Il fallait d'abord prendre connaissance de la réalité du personnage, de son mode de vie, de son entourage et de son environnement. Donc, dans un premier temps, j'ai consulté tout ce que j'ai pu trouver le concernant : sa correspondance et ses autres écrits, des textes biographiques, articles, essais, témoignages de ses proches, iconographie. J'ai aussi fait des recherches sur quelques points de l'histoire de son temps. J'ai pu rencontrer souvent Marcel Marnat, son biographe, et je me suis rendu plusieurs fois dans la maison de Ravel à Montfort-l'Amaury.
Dans Au piano, il y avait déjà le personnage de Max, un peu oppressé, un peu oppressant, mais dans un univers totalement de fiction. Ravel en est-il une forme de prolongement ?
Je ne crois pas qu'il y ait un lien entre ces deux livres sauf dans la mesure où Ravel a été écrit, d'une certaine manière, contre Au piano. C'était, encore une fois, un désir de prendre une distance avec une forme romanesque dont je ne souhaitais pas qu'elle en vienne à me sembler répétitive.
La vie sentimentale de Ravel reste un mystère, et vous le dites. Mais que vous suggère-t-elle personnellement? La musique pour combler un vide, et à partir du moment où la musique ne comble plus la vie, alors le vide ?
J'ai un peu de mal à répondre à cette question. Si la vie amoureuse de Ravel reste un mystère, c'est sans doute aussi qu'il l'a instituée ainsi. Je ne suis pas sûr que la musique - et ce qu'on appelle généralement la création artistique - soit là pour combler un vide, on peut penser a contrario qu'elle prend toute la place au risque de créer un autre vide. Je crois me souvenir d'un propos de Maurice Ravel sur ce sujet, disant en substance qu'une existence vouée à la création ne peut que rendre difficile - ou malheureuse - une vie sentimentale, comme si elle l'excluait. C'est un point de vue qu'on peut évidemment entendre, mais sans être obligé d'y adhérer. On peut essayer au moins de négocier avec lui.

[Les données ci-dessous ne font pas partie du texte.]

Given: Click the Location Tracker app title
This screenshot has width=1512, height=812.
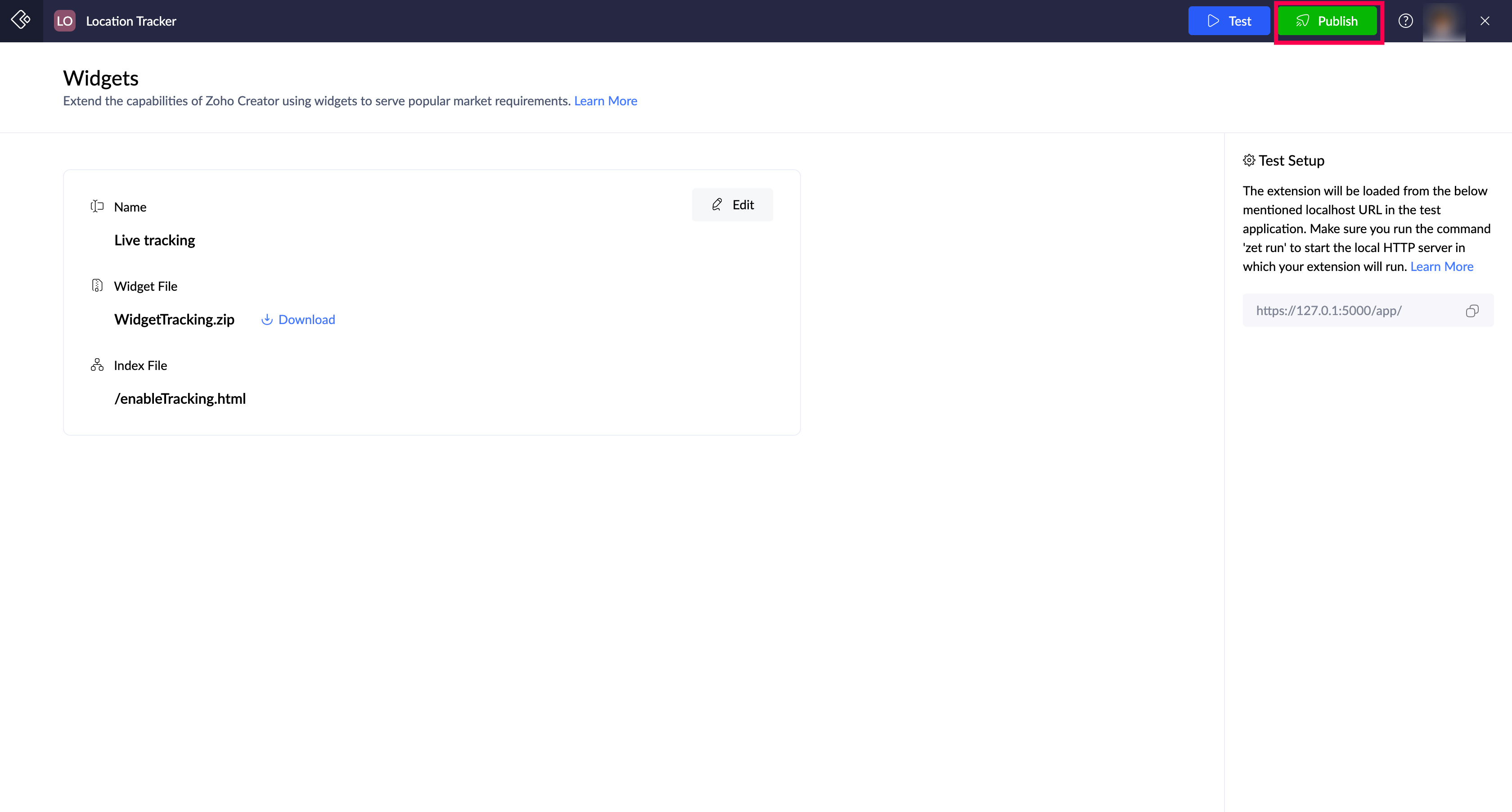Looking at the screenshot, I should pos(131,21).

Dans votre livre, vous commentez l'analyse des mains de Ravel par le Dr Wolff, parue autre fois dans la revue « Minotaure », et vous la jugez « complètement idiote ». N'est-elle pas plutôt ambigüe, et donc intrigante par rapport à la maladie qui envahissait alors Ravel ?
J'ai peut-être été un peu sévère avec le point de vue du Dr Wolff. Cela vient peut-être de ce que, à tort ou à raison, j'accorde assez peu de crédit à ces approches pseudo-scientifiques dont les surréalistes devaient raffoler. J'en accorde aussi peu qu'à la graphologie, telle qu'elle est évoquée p.46 de mon livre.
Êtes-vous attiré par la musique de Ravel, et plus généralement quel type de musique affectionnez-vous ?
J'ai pu entendre cette œuvre très tôt, dès l'enfance, car mes parents l'écoutaient beaucoup. Mes premiers souvenirs me renvoient à l'oeuvre pour piano (dans l'interprétation de Gabriel Casadesus, me semble-t-il), au Quatuor et aux deux Concertos. Mais j'ai continué à l'écouter toute ma vie, donc je crois que je connais pas trop mal la musique de Maurice Ravel. Plus généralement, j'écoute surtout de la musique de chambre (Haydn, Schubert...) et des oeuvres pour piano seul. Du jazz aussi, toujours (Thelonious Monk, Bill Evans...), mais moins assidument que dans ma jeunesse.
Propos recueillis par Alain Delaunois en janvier 2006
Jean Echenoz, Ravel, Minuit, 124 p., 2006.